From Davit Gareja we drove another 2 hours to reach the outskirts of Sighnaghi. We’d planned to visit Bodbe Convent the following day, but as Giorgi and our fellow tourist Daniel were due to head back to Tbilisi the same day it made sense to include this small but important site in the itinerary. Set amongst tall cypress trees and lush, immaculately kept grounds, the peaceful Bodbe Convent is the final resting place of St. Nino, who converted the King and ultimately Georgia to Christianity.

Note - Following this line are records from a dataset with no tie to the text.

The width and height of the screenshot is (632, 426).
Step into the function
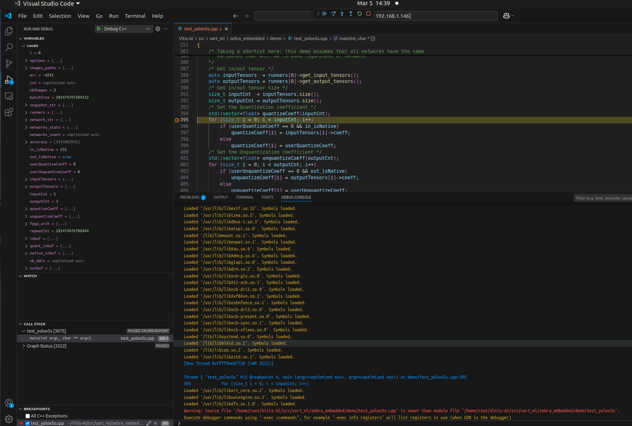coord(342,14)

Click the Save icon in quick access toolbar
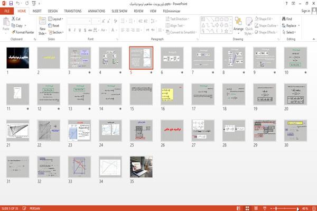(11, 4)
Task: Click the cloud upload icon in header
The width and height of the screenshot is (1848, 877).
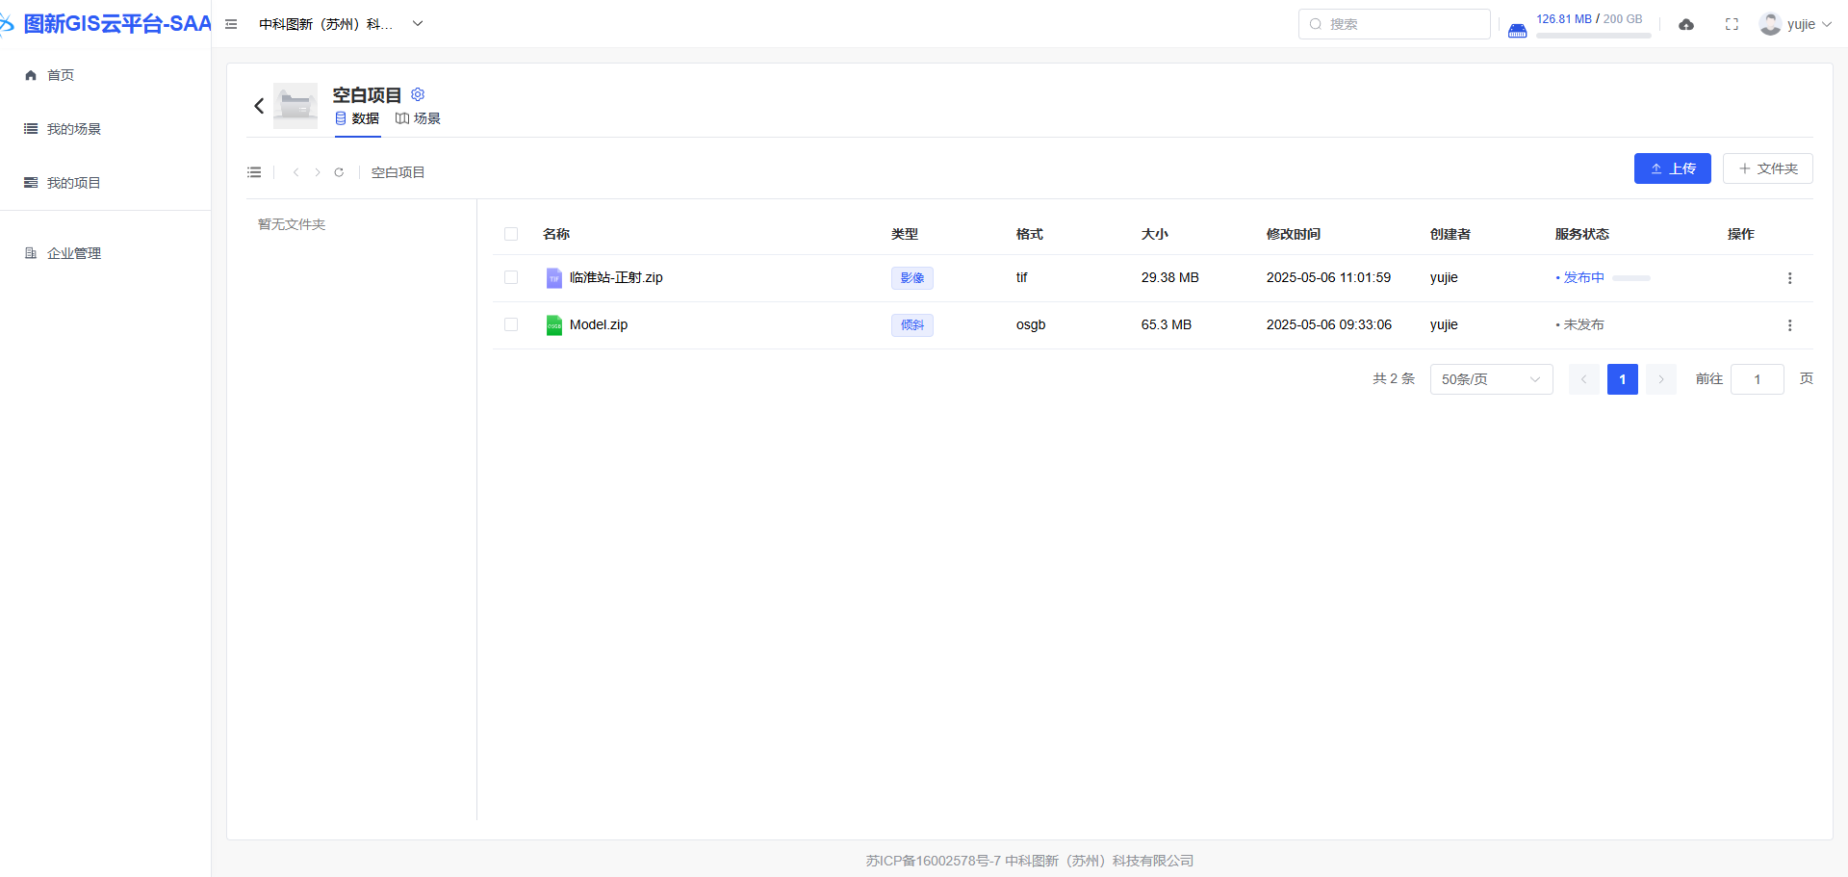Action: pyautogui.click(x=1686, y=24)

New church, Bodbe Convent, Georgia

They’d nearly finished a new cathedral-sized church in the grounds of the convent. It looks almost complete from the outside with a lovely mix of texture and materials but it was still a building site inside

Sighnaghi

Sighnaghi, Georgia
Our base for a couple of nights was Signhaghi, a laid-back, quiet, picturesque hill-top town ringed by a turret studded wall. Given that we’d already done our day’s sightseeing activity before we’d arrived, we took a leisurely wander around the town’s walls which afford spectacular views of the wine growing Alazani valley and Caucasus mountains beyond (when there aren’t clouds in the way!).

Sighnaghi walls collage

One of the few staircases onto the walls around Sighnaghi that aren’t in the round turrets

Sighnaghi Museum, Georgia

Just off the main town square is the small but excellent Signhaghi Museum which finishes with a collection of works by the famous pauper painter Pirosmani who was born in Kakheti

After a lazy day of wandering around in the morning and catching up with photos and diary writing in the afternoon we spent the evening indulging in great food and very good, very local wine!

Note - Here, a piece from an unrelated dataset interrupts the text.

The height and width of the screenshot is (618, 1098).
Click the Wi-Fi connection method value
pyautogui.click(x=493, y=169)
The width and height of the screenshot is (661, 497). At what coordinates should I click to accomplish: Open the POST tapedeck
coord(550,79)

Pheasant's Tears, Sighnaghi, Georgia

We opted for the wine tasting menu to accompany the food at the renowned Pheasant’s Tears which consisted of 6 wines from vineyards across Georgia

Pheasant's Tears, Sighnaghi, Georgia

The food we had in Sighnaghi deserves a mention too – we unconsciously ordered fish and chips with our wine tasting – how does the saying go? you can take the British out of Britain..

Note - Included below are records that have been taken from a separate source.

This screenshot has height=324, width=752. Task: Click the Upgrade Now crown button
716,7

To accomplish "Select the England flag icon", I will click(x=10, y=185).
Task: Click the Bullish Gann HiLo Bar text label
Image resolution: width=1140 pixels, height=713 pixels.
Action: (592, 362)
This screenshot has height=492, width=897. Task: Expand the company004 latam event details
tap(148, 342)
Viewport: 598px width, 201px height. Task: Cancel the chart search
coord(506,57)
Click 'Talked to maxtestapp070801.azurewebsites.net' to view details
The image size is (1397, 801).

The Kakheti region makes up about 60% of Georgia’s vineyards and has been a wine producing area for over 8,000 years. To this day the Georgians take enormous pride in their traditional method of natural fermentation in large clay pots called qvevri sunken into the ground. They also use the whole grape – skin and pips – which turns their white wines a rich sunset amber colour, though they’re still light and refreshing. Delicious!

Mtskheta, Georgia

On our final day in Tbilisi we took the short marshrutka (minibus) trip north to Mtskheta, spiritual home of Georgian Christianity and a UNESCO World Heritage Site.  First stop was the Svetitskhoveli Cathedral which dominates the small town’s centre.

Svetitskhoveli Cathedral

The Svetitskhoveli Cathedral in Mtskheta. We noticed that a lot of Georgian churches have little model churches on their roof ridges and this one is no exception

Svetitskhoveli means ‘Life-Giving Column’, a reference to the legend surrounding the building of the first cathedral on this site in the 4th century. Long before, the robe from Christ’s crucifixion was brought to Mtskheta by a local Jew and ended up buried nearby although the site had been forgotten by the time King Mirian, Georgia’s first Christian king, had been converted and decided to build a cathedral here.  When they tried to raise the cathedral’s central pillar it could not be lifted from the ground, but after much praying by St Nino (more about her presently) the pillar moved of its own accord to stand over the spot where Christ’s robe was buried.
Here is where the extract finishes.